Ramona Gonzalez journeys through the music scene as the enchanting pop artist, Nite Jewel. She has been releasing music since 2008 as a solo act, though she has been an essential member of many fantastic collaborations as well, such as Nite Jewelia (with Julia Holter) and Nite Funk (with Dâm-Funk). Now she’s back with a new record titled Real High, which draws from tunes she crafted as early as six years ago–and there are still more songs from that era that have yet to be released!
Read all about her new record and what’s in store for Nite Jewel after her tour in our exclusive interview below. And be sure to download the Thrillcall app in order to enter for a chance to win tickets to her tour! See the list of tour dates below.
Thrillcall: Nite Jewel and Ramona Gonzalez are two separate characters, in a sense. Are the two personas discrete?
Ramona Gonzalez: Nite Jewel and myself share some characteristics in common but the project is also a vessel for me to express certain things that I wouldn’t necessarily say in my personal life. Like Nite Jewel and I have a tendency to be funny and sardonic and a little bit of a fierce bitch, but then on the other hand, what I don’t show personally is this other side, the vulnerable one. Nite Jewel, especially on this latest record, is sensual and feminine. Not normally how people would describe me in my daily life. I could see doing lots of other projects. There are so many sides to me that have yet to be revealed creatively.
TC: Real High is your fourth LP, but it has been gestating since 2012. Your last record, Liquid Cool, was in a similar predicament before its release last year. Could this mean that there are even more Nite Jewel demos to be dusted off for a future release?
RG: I actually have another album in a folder on my desktop that says “New Album LOL” because it is full of demos from around 2011-2012 that are in a completely different style than either Real High or Liquid Cool.

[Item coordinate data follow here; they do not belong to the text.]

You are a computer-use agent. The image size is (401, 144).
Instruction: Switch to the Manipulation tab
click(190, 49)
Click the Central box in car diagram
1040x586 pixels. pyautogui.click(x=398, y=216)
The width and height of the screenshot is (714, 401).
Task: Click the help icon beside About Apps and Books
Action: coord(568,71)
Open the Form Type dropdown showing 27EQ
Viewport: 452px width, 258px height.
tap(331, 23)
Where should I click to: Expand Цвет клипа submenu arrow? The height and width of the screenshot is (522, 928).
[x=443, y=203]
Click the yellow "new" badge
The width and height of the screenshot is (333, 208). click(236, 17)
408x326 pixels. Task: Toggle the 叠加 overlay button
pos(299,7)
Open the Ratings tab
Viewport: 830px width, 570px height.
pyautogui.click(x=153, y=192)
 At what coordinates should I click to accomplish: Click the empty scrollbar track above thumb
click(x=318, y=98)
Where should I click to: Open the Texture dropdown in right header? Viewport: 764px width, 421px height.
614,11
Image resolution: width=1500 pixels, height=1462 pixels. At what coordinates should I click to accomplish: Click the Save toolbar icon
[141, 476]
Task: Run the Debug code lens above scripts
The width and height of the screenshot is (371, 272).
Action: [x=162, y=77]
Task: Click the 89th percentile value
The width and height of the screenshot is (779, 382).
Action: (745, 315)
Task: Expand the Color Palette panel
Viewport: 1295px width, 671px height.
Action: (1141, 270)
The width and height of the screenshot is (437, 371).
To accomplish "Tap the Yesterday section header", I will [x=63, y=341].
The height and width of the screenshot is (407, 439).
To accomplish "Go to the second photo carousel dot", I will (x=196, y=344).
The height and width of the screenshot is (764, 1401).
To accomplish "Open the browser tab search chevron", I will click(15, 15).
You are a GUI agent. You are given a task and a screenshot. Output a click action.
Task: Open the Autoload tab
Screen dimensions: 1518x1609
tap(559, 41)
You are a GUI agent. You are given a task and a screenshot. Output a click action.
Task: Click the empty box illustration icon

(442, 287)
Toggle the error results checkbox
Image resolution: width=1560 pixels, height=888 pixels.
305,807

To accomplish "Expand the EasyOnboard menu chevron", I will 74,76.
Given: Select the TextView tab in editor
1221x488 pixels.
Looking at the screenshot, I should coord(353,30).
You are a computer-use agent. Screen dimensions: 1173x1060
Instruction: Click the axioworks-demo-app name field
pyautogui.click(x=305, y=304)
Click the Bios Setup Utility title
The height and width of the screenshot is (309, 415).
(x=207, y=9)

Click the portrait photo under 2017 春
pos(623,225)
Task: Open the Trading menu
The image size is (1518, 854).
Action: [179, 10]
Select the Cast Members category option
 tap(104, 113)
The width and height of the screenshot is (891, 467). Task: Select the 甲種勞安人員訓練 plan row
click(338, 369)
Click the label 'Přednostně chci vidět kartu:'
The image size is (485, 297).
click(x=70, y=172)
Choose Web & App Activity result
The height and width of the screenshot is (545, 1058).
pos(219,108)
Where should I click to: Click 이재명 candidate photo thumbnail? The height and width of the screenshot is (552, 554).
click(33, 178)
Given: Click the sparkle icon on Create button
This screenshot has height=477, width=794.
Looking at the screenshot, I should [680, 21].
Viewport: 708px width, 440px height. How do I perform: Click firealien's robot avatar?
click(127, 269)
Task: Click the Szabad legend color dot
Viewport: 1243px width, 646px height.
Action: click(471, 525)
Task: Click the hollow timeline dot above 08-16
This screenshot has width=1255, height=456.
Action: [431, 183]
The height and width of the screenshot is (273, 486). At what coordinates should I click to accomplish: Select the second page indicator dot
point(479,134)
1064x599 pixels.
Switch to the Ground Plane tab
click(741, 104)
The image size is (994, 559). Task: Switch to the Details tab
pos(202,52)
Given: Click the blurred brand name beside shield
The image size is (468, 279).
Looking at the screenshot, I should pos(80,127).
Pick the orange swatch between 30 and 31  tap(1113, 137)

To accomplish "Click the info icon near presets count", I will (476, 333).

I write a lot constantly. A lot of songs come to me in like an hour. So because of that I have a lot of backlog of music. Sometimes, in the case of Real High, I write an album over the course of a really long time (6 years!) and sometimes in the case of Liquid Cool or Good Evening, it comes to me in like a matter of months. It just really depends on the point of the album. Real High is a very emotional and personal record, so I had to take great care with it.
TC: Genres in general are difficult to assign to your music and you have been outspoken against the term ‘pop’ and other too-vague terms that the industry uses. Without using any genre terminology, how would you describe your music to someone who has never heard it?
RG: I don’t describe my work. The reason is this; whenever an artist makes something, it is like they are bringing something into existence. Frankenstein, however you want to think about it. They put the pieces together, sometimes successfully or unsuccessfully. But the term “I’ve created a monster” is just the point. Once you create something you have no power over how the thing will live out that existence or how people will perceive it. That is up to others.
TC: You mentioned in an interview with Drunken Werewolf that part of the reason for the delay was that the record felt “too maximal” for a Nite Jewel release. Can you explain what Nite Jewel’s sound is to you?
RG: Yes, I felt the production of the record when I previously finished it in 2013 was too overwrought, too many unnecessary layers and effects covering up for the fact that I didn’t know what I wanted. I think that minimalism is a strength, and it doesn’t mean that you have to only use 8 tracks but it can also mean (like you mentioned) perceived minimalism. I believe that minimalism sounds like confidence. And when the songs are there, you don’t need all 100 tracks of reverb muddying everything up.
TC: You are not an overtly political figure, though you consider all of your music to be political given who you are and how you choose to create. Do you think you’ll find yourself writing more directly about our current political landscape?
RG: I grew up in a very political household and community. My dad is a Mexican immigrant who fought in the Chicano resistance and my mother was born to communist Jews who were under investigation for their political activities by the FBI. I’m no stranger to political action. I am also no stranger to struggle as I grew up quite underprivileged. That being said, every bit of my existence is by definition a political action. As a woman, as a mixed-race person from a lower class background. But furthermore, I don’t think it is possible to live a non-normative life or make non-normative art. Someone is always saying something political with their work, whether they are making feel-good music from a place of privilege or overtly activist work from a place dissimilar to that. It all speaks to something. For worse or for better.